Além do petróleo cru que flui do Oriente Médio para a Europa e América do Norte, o canal se tornou, nos últimos anos, uma rota importante para o transporte de petróleo russo rumo à Ásia.

“O canal é um gargalo importante no comércio mundial”, disse Madani. “Se eles conseguirem liberar o navio rapidamente, o impacto será minimizado, mas qualquer bloqueio prolongado teria consequências severas, afetando os preços do petróleo e os custos de transporte marítimo, forçando os porta-contêineres a tomarem a rota muito mais longa em torno da África."

O fluxo total de petróleo pelo canal e pelo sistema de oleodutos a ele associado, o Sumed, respondeu por quase 10% do petróleo transportado por via marítima no planeta em 2018, de acordo com a Administração de Informações sobre Energia dos Estados Unidos. Cerca de 8% do comércio de gás natural liquefeito do planeta também passou pelo canal naquele ano.

[Registros de origem]
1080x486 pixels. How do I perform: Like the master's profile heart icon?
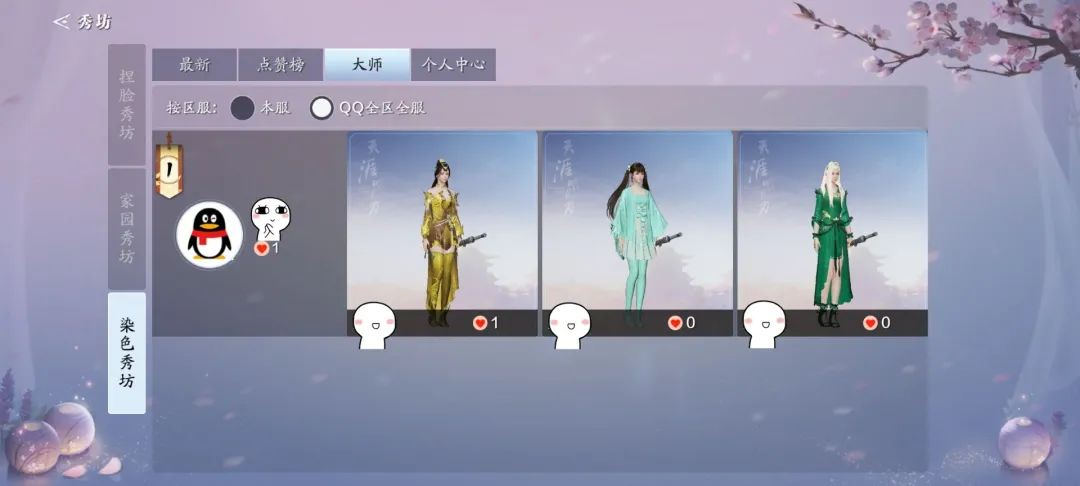tap(261, 249)
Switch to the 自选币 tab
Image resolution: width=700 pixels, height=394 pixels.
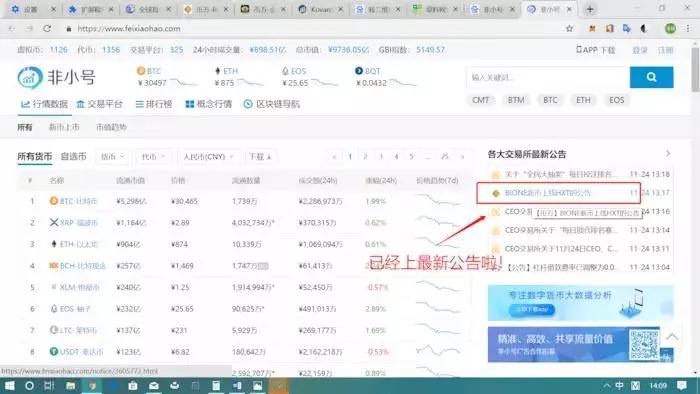pyautogui.click(x=73, y=157)
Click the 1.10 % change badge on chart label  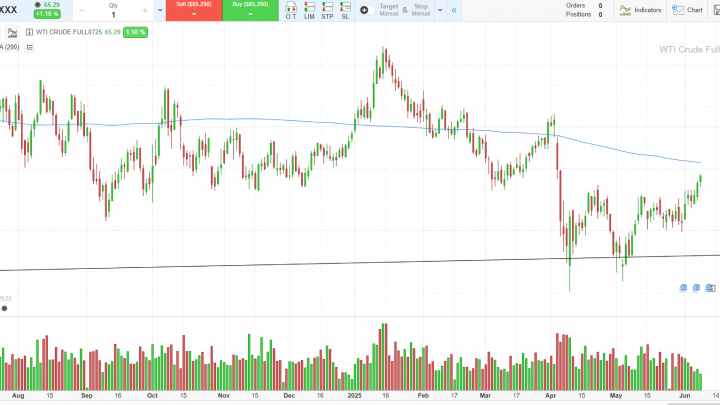[x=135, y=32]
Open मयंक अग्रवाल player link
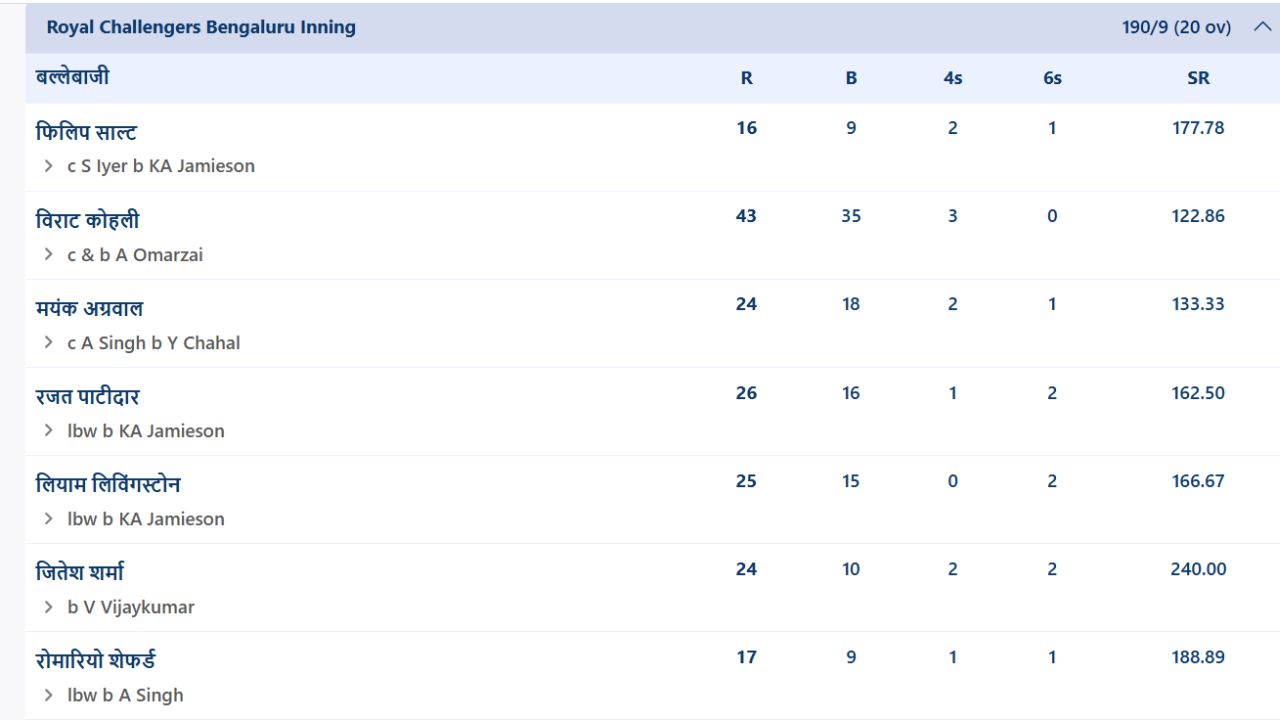 click(89, 308)
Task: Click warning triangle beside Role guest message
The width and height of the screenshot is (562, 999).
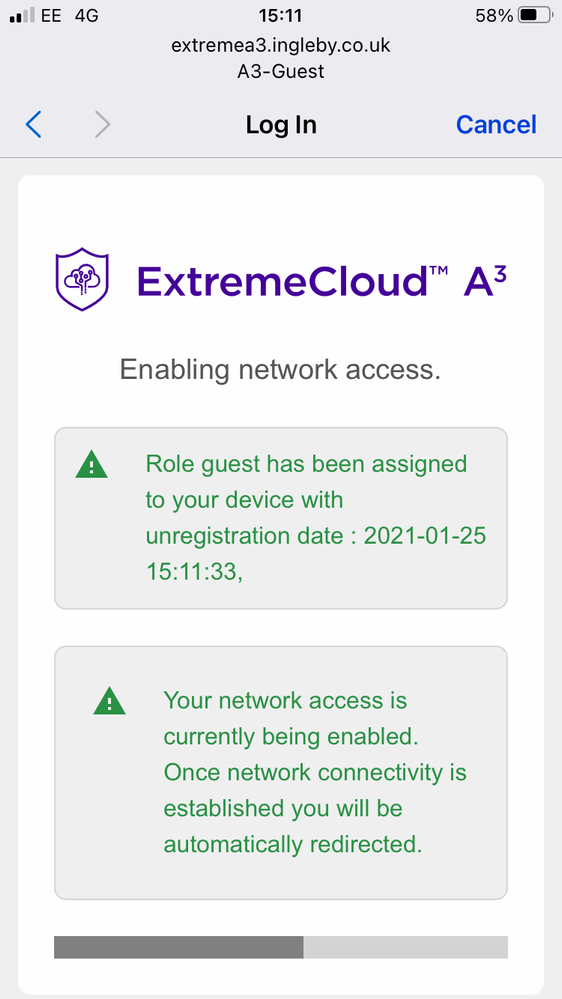Action: click(x=91, y=464)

(EXPLORE O MATERIAL)
a: Liste as consequências que, segundo Madani no texto sobre o canal, um bloqueio prolongado traria.
b: Resuma o texto sobre o canal em duas frases.
c: Dê sequência ao texto sobre o canal a partir da última frase apresentada.
Os registros constituem um material à parte, independente do texto de leitura.

(RESPOSTAS ÀS TAREFAS)
a:
- Afetaria os preços do petróleo.
- Afetaria os custos de transporte marítimo.
- Forçaria os porta-contêineres a tomar a rota muito mais longa em torno da África.

b: Pelo canal passa petróleo cru do Oriente Médio rumo à Europa e à América do Norte e, nos últimos anos, também petróleo russo rumo à Ásia, e Madani o considera um gargalo importante do comércio mundial, cujo bloqueio prolongado afetaria os preços do petróleo e os custos de transporte marítimo. Segundo a Administração de Informações sobre Energia dos Estados Unidos, em 2018 o canal e o sistema de oleodutos Sumed responderam por quase 10% do petróleo transportado por via marítima no planeta, e cerca de 8% do comércio mundial de gás natural liquefeito passou pelo canal.

c:
O petróleo cru padrão Brent, a referência do mercado internacional, subiu em cerca de 1%, para US$ 61,35 por barril, nesta quarta-feira, em Londres. Os preços estavam sob pressão esta semana, refletindo preocupações crescentes com relação à eventual queda na demanda causada pelas novas restrições sociais adotadas para combater o coronavírus na Europa.

O canal também é uma artéria essencial para o transporte de bens de consumo e matérias-primas. Quase 50% dos navios que passaram pelo canal em fevereiro eram porta-contêineres, de acordo com a Suez Canal Authority.

Osama Rabie, diretor da Suez Canal Authority, disse que esforços estavam sendo realizados para desencalhar o navio, mas não ofereceu uma projeção quanto à demora para que isso aconteça.
Corretores e analistas de navegação disseram que o bloqueio ameaça causar atrasos nos portos da Europa por dias, e exacerbar a escassez de contêineres na Ásia, que conduziu a uma disparada no valor dos fretes.

“É um imenso problema, já que literalmente tudo que vem da Ásia para a Europa passa por lá”, disse Philip Edge, presidente-executivo da Edge Worldwide Logistics, uma companhia britânica de frete.

O setor está observando atentamente a situação para determinar qual será a demora em resolvê-la. A estimativa atual é de pelo menos dois dias.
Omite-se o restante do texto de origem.